Issue with thread Synchronization and CUDA function

0

I am trying to solve this problem where I am trying to combine all separate functions into one big function call. There are now 3 function calls that need to be one. At this point, the code works good and I am getting the correct result but with merging With the second function called “GPUmatmul_nosqr_portion2_real” into the function “GPUmatmul_element”. the code gives the wrong answer. From my debugging, after the function call “GPUmatmul_element” the next function has the issue of accessing the memory as if I debug, I cannot access the values of the first function in the immediate widow as it shows . However, when I use the cudaDeviceSynchronize(); before the second function call, I can access the values. But, interestingly, even though in the debugging mode, I cannot access the value, the whole existing code gives the correct answer without issue. The issue only starts when I tried merging the second function into the first function.
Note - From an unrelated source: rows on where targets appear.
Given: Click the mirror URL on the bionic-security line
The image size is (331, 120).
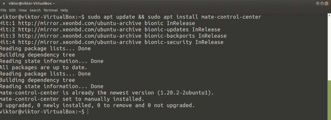Looking at the screenshot, I should point(80,42).
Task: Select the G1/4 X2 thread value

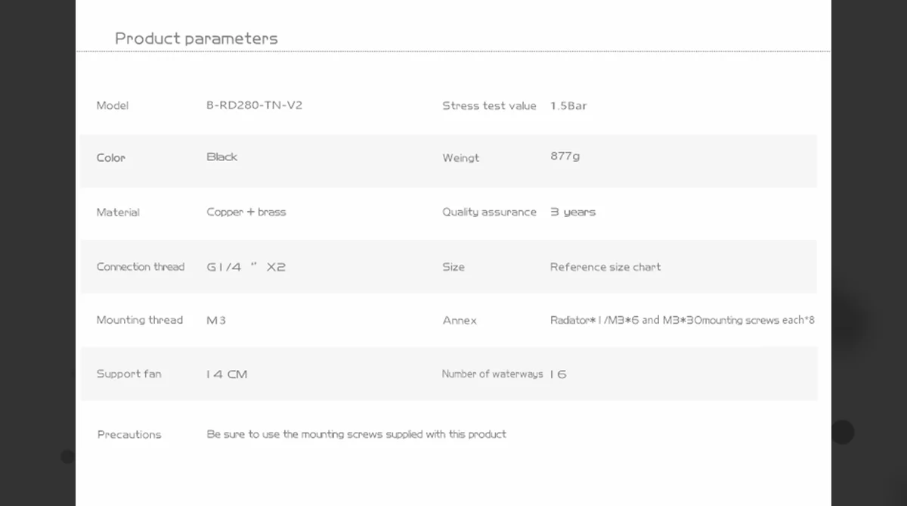Action: 246,267

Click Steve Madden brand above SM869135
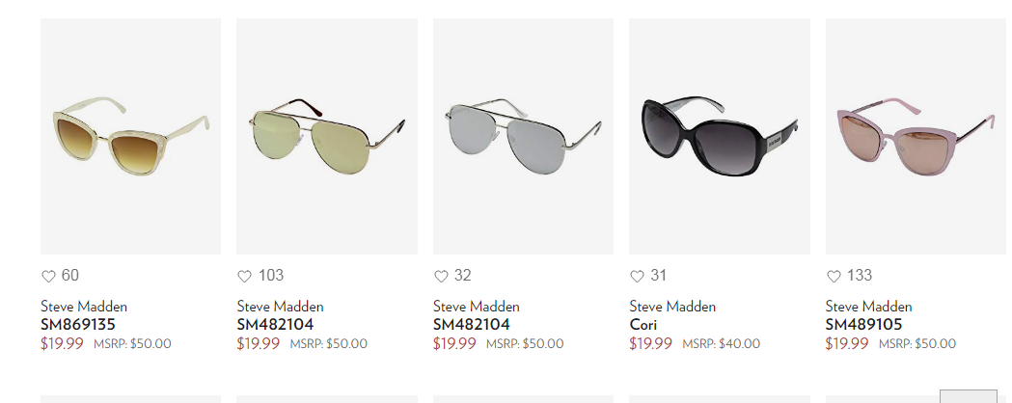(x=84, y=307)
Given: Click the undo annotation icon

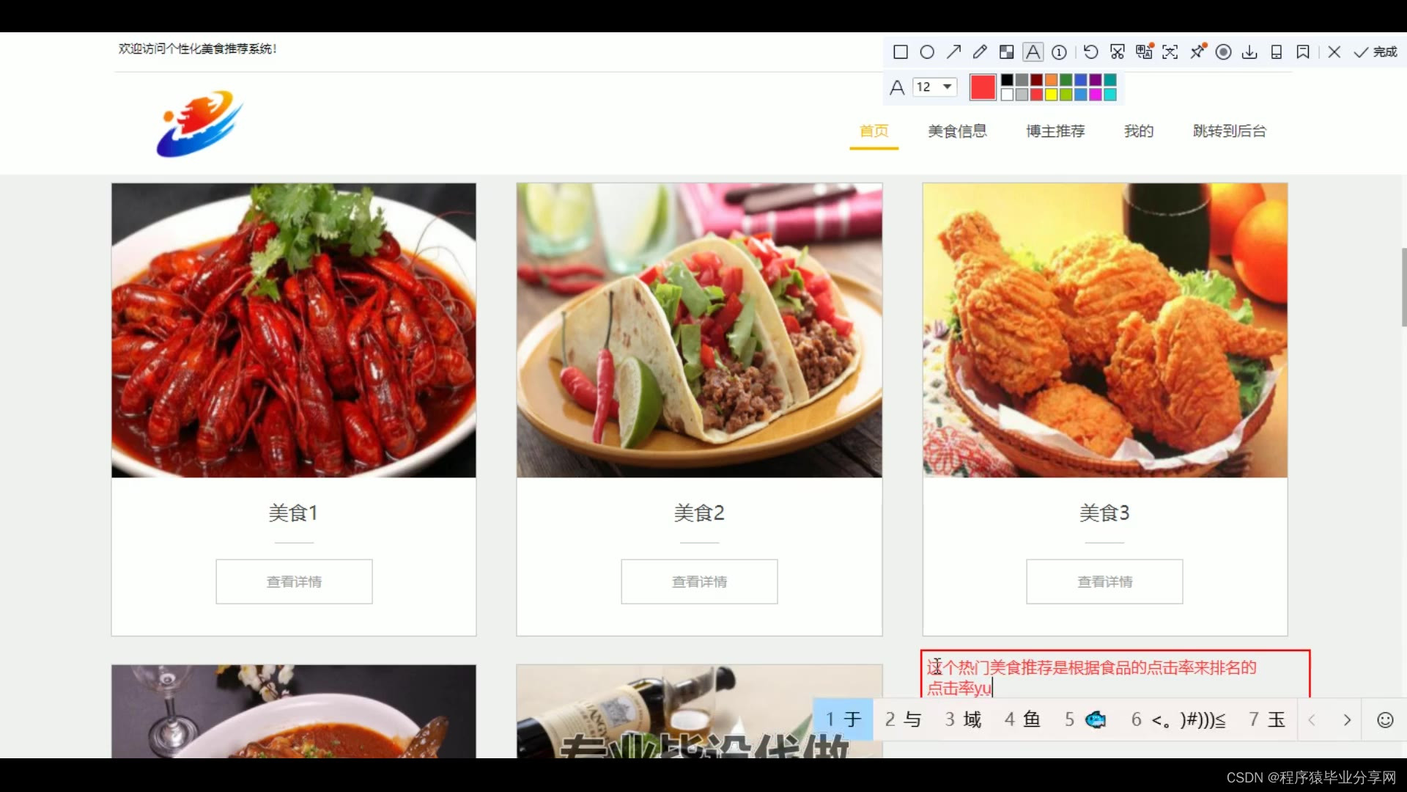Looking at the screenshot, I should point(1090,52).
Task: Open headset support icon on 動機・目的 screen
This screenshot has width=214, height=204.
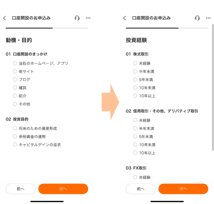Action: coord(77,18)
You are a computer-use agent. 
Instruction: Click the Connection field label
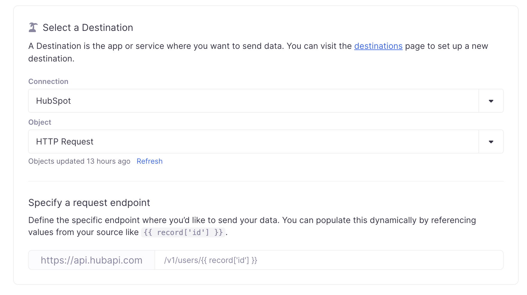(x=48, y=82)
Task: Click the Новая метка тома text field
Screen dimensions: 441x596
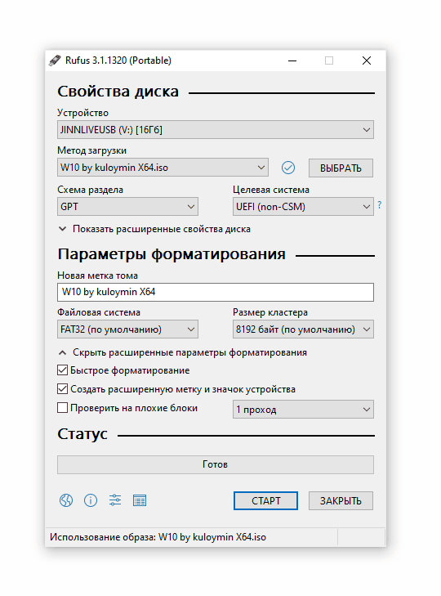Action: click(x=216, y=292)
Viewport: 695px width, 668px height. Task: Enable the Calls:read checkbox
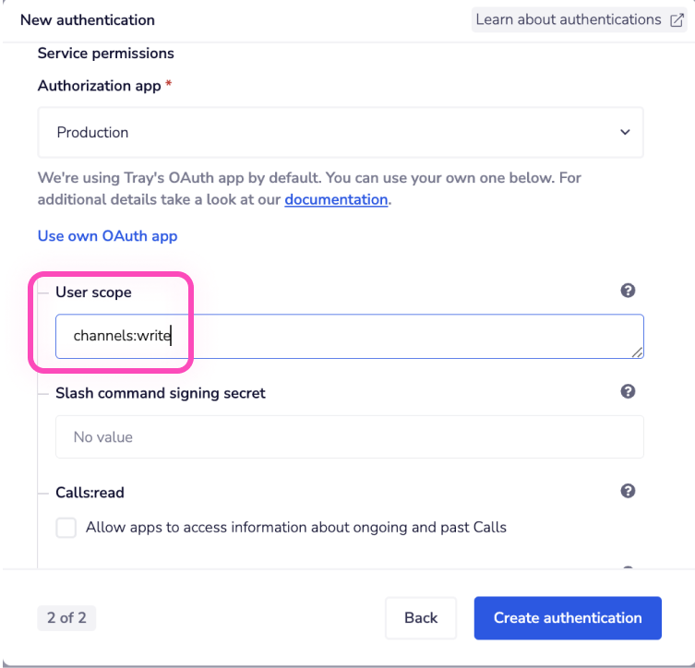pos(66,528)
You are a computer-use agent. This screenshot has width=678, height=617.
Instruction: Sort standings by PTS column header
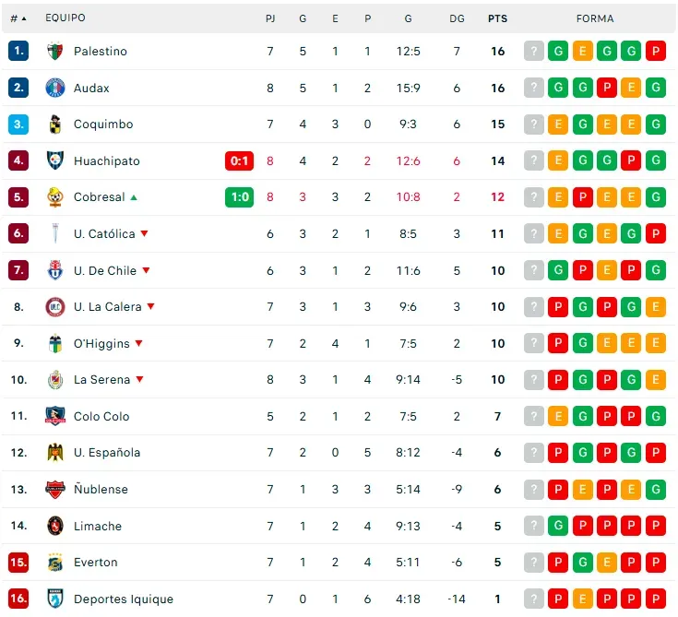[x=497, y=18]
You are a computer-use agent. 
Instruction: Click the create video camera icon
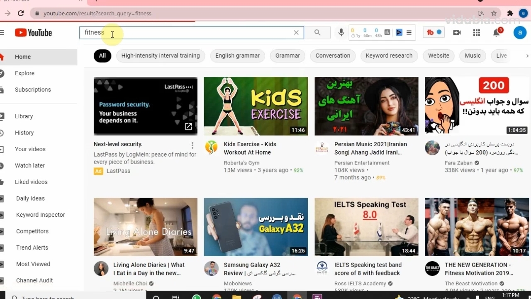click(457, 32)
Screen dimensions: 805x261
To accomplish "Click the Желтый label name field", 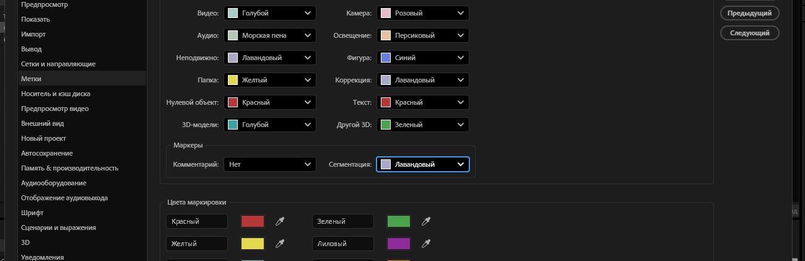I will 196,244.
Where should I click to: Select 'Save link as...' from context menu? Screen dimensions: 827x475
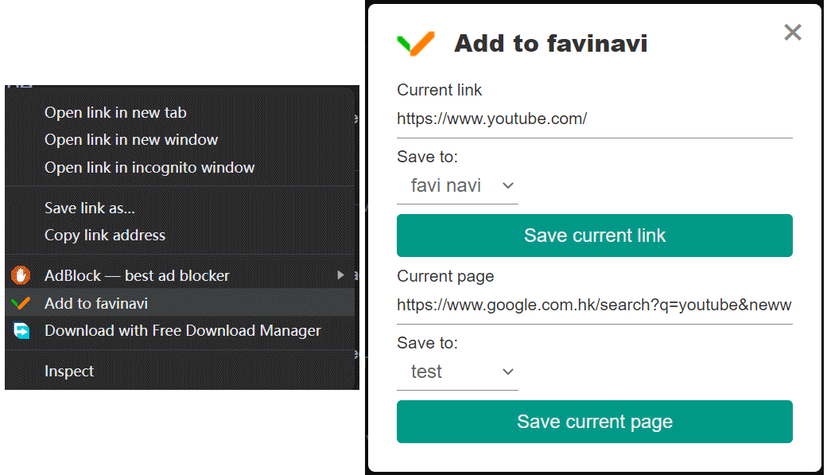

This tells me that there is probably an issue with synchronization. I have tried using __syncthread(); but that didn’t have any impact.

I would like to request some expert help and advice on how this can be avoided and how I can successfully merge all functions together. I am using Windows 10 and Visual Studio 2017.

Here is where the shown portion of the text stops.